Yes, you need to be disciplining him. Discipline is the way that we teach our children. Talking to his dad this way is mean and disrespectful. Your son needs to learn how to handle his feelings in a way that is respectful to other people.

First, I suggest that you and your husband change the routine. If your husband goes to him and your son rejects him, have your husband not go to his son. Wait for the son to go to his dad when he's ready to do so. At 2 1/2 he doesn't know how to handle being interrupted.

At the same time teach your son how to handle interruptions. Tell him to say something like," later Dad." And then have Dad respect that request and walk away. Help Dad realize that this isn't a rejection. The suggestion about not taking what the son says personally is right on.

For years when my grandchildren are disrespectful my daughter has them go to their room to cool off. They can come out when they're able to say that they're sorry. I agree it doesn't have to be heartfelt. They are just learning how to be respectful and how to feel sorry. At other times we talk with the children about respect and what it means.

At that age, if you were just beginning this pattern, I'd stop the action and say the words about showing respect and Dad feeling sad.
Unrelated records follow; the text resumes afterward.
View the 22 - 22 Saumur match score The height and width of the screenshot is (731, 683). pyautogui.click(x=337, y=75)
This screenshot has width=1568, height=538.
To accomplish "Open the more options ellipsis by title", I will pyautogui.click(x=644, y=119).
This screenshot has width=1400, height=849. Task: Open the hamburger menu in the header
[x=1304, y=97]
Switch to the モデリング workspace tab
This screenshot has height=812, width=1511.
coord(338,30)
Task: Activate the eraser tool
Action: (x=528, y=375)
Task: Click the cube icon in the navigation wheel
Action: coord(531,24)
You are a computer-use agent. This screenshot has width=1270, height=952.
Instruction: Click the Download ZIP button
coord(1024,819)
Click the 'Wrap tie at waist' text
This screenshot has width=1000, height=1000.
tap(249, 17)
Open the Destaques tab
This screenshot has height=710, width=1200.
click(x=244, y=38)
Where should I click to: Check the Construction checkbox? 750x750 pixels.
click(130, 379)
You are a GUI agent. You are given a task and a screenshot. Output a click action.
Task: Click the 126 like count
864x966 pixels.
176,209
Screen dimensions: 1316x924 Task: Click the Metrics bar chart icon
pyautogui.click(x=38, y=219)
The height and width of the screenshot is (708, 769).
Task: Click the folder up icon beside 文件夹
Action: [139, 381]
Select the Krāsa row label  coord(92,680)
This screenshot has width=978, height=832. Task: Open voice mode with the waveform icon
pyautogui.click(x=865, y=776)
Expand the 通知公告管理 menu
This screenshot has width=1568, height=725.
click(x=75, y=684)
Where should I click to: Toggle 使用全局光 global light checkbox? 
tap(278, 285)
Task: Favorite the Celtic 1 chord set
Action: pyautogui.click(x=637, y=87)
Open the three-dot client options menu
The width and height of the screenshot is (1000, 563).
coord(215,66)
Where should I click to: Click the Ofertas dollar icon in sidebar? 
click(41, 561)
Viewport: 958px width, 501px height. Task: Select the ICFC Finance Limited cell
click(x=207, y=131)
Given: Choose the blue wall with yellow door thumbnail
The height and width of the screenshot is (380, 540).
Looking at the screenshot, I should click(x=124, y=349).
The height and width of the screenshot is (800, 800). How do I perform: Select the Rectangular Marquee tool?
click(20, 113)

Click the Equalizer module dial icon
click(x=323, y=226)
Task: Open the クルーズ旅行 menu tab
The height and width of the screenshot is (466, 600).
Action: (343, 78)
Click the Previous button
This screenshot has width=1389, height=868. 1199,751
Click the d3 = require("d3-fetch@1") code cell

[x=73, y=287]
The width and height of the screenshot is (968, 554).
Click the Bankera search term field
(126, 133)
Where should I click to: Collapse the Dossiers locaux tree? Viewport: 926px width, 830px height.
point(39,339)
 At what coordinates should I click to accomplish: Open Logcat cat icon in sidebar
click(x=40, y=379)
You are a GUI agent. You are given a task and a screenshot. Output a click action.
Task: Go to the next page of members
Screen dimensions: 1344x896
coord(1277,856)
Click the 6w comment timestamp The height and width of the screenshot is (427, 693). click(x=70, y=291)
I refrain from using the word make. No one can make us feel sad without our permission. This is related to the not taking it personally comment. And the concept is for the adults only. If the child continues this behavior after a few times then I'd start the going to the room.

Since this has been going on for some time I'd start by talking with him about what is and is not respectful and how he should behave towards his Dad but I'd also send /take him to his room to think about it. Your husband should not accept this behavior or words. I suggest he should immediately tell your son that this is not acceptable and that he should go to his room until he can be respectful. Your husband can let his feelings show as long as he's able to do this in a light manner. I say to my grandchildren, "you've hurt my feelings with those words" in a serious but not heavy manner. When they were toddlers we did this in a playful way as a part of the way of teaching them what are mean words and what are not. The toddlers usually responded in a positive way.

Sounds like yours hasn't been able to understand about hurting other's feelings. Have you tried naming his feelings for him when he's feeling hurt?

It is OK to not want to talk with or even be with his Dad for the moment. If he's forced to be with his Dad this may be his way of trying to gain some power for himself.

I really like the suggestions of ways to have the two of them spend time together with and without you being there. Before you do that be sure that your husband knows what to do with your son. In some households where the mother stays at home the father feels awkward taking over and this can be difficult for the child to handle. If this is the case both you and your husband help him do the activity.

Does your husband get down on the floor and play with his son? If not this may help them to get along better.

In summary, yelling these words at anyone, is disrespectful. The goal in discipline is to teach him how to handle his feelings in a respectful way. Discipline is absolutely necessary. Punishment is not. Second to that is helping his father with ways to spend good time with his son so that his son will want to be with him most of the time.